Ele estava em uma torre alta, olhando para Etheria em ruínas. As cidades estavam em chamas, e o céu, rachado como vidro. Seres de sombra e luz duelavam nos céus. E ele, Arthur, estava em um trono de ossos.

Elyra estava caída a seus pés.

— Isso é o que acontece — disse uma voz, talvez a sua — quando você escolhe demais.

Ele gritou. Mas a visão se dissipou.

Despertou no chão das ruínas, ofegante. O fragmento brilhava em sua mão. Ele o colocou na caixa de ferro, que imediatamente selou a energia contida.

Ao deixar Tharion, sentiu o mundo parecer mais... tênue. Como se cada passo pudesse afundá-lo em outra realidade.

No caminho de volta, Elyra o aguardava.

— Você viu ele? — perguntou.

— Vi. — Arthur assentiu, a voz grave. — Ele sou eu. De um lugar onde eu perdi tudo. E por isso... ele escolheu não perder mais nada. Mesmo que precise destruir tudo para isso.

Ela ficou em silêncio por alguns segundos. — Isso quer dizer que não estamos apenas lutando contra um inimigo. Estamos lutando contra nós mesmos.

Arthur encarou o horizonte. — E talvez isso seja o mais difícil.

Ao retornar ao templo, entregou o segundo fragmento aos Guardiões. Eles formaram um círculo de proteção em torno das caixas seladas.

— Quantos fragmentos existem? — Arthur perguntou.

— Ninguém sabe ao certo — disse Kael. — Mas os ecos indicam pelo menos sete.
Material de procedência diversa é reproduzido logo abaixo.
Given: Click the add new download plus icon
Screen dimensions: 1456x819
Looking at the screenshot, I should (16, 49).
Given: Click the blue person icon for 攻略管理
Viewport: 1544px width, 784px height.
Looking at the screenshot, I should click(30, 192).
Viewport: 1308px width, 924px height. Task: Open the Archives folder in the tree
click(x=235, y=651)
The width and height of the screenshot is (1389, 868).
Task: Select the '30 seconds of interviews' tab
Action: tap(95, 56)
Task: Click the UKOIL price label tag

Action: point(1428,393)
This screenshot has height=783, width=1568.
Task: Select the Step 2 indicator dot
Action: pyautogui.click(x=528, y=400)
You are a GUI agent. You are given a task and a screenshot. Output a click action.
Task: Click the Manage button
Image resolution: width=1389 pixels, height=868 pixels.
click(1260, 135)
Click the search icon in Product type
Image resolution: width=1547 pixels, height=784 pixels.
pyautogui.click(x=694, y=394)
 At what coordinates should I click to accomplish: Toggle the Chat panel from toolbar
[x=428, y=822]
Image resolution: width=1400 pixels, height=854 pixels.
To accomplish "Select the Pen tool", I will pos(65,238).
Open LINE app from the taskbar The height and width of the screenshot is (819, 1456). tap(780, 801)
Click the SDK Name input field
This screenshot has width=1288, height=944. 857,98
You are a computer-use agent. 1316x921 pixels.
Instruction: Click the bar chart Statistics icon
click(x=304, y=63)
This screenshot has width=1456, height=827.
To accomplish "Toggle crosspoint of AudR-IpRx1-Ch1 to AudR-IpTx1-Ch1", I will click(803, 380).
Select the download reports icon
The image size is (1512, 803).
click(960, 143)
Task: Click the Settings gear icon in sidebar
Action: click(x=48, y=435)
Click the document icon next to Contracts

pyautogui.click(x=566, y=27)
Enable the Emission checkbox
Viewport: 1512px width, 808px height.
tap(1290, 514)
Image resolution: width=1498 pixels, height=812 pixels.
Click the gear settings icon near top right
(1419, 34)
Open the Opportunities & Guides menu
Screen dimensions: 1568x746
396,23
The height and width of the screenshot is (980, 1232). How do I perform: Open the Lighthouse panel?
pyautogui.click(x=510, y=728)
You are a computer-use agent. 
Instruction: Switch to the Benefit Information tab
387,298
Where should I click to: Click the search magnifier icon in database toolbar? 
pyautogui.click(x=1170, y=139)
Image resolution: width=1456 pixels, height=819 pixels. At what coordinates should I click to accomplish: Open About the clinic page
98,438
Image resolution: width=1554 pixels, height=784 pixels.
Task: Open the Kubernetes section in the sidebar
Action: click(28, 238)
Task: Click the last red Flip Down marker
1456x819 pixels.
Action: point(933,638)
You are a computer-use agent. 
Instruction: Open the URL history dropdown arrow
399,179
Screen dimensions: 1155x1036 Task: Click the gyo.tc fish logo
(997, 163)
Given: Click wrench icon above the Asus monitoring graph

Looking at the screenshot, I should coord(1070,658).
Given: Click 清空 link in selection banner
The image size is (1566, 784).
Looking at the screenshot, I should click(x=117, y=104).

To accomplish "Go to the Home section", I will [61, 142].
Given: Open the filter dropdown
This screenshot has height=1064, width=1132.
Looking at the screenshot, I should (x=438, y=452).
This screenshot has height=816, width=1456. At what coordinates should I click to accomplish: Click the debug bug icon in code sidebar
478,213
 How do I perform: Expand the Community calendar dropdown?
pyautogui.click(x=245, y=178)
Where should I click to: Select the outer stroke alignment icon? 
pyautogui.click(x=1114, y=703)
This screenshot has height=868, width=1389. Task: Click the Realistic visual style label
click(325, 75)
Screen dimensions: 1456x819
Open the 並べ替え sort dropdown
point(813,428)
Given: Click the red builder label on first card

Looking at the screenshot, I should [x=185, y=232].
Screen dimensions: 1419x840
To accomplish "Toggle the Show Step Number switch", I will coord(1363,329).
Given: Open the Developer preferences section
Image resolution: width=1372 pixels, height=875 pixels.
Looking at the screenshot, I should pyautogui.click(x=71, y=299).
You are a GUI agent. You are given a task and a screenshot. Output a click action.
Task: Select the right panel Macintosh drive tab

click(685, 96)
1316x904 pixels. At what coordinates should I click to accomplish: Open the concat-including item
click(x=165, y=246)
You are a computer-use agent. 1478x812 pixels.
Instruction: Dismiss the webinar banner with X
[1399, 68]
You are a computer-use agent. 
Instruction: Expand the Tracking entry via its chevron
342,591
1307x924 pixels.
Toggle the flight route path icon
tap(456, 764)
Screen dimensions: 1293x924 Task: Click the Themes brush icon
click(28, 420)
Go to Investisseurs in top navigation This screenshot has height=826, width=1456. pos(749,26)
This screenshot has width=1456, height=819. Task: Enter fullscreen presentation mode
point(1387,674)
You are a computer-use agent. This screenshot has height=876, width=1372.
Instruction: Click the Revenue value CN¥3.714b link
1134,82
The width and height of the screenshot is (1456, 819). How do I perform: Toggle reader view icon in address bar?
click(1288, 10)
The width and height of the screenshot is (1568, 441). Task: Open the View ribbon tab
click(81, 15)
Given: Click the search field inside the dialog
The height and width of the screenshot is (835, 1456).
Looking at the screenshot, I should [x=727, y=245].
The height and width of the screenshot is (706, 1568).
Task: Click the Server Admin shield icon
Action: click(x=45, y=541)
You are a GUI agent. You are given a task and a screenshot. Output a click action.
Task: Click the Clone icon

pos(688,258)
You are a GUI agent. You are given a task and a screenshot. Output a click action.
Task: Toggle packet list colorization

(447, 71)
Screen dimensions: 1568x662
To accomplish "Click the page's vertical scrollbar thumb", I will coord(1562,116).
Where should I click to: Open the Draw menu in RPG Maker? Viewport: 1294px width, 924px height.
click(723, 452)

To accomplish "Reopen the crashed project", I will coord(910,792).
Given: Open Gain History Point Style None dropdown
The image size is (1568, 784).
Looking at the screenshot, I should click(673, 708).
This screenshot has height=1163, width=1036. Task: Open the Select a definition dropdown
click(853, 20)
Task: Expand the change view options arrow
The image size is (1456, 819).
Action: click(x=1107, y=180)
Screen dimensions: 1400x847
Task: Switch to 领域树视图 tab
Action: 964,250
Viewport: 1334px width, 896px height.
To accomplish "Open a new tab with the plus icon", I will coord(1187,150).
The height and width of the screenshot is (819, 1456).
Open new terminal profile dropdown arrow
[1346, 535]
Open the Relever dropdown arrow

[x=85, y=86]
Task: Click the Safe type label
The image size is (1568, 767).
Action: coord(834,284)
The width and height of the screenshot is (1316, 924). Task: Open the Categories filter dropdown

Sete realidades. Sete possibilidades.

— Então temos que encontrá-los antes que ele encontre — disse Arthur. — Porque se ele reunir todos...

— A Etheria que conhecemos deixará de existir — completou Soryn.

Elyra colocou a mão no ombro de Arthur. — Você ainda lembra quem é?

Ele fechou os olhos por um instante.

— Ainda lembro.

Mas, lá no fundo, uma dúvida germinava. E se, ao reunir todos os fragmentos, o verdadeiro inimigo não fosse o Outro Arthur... mas o próprio?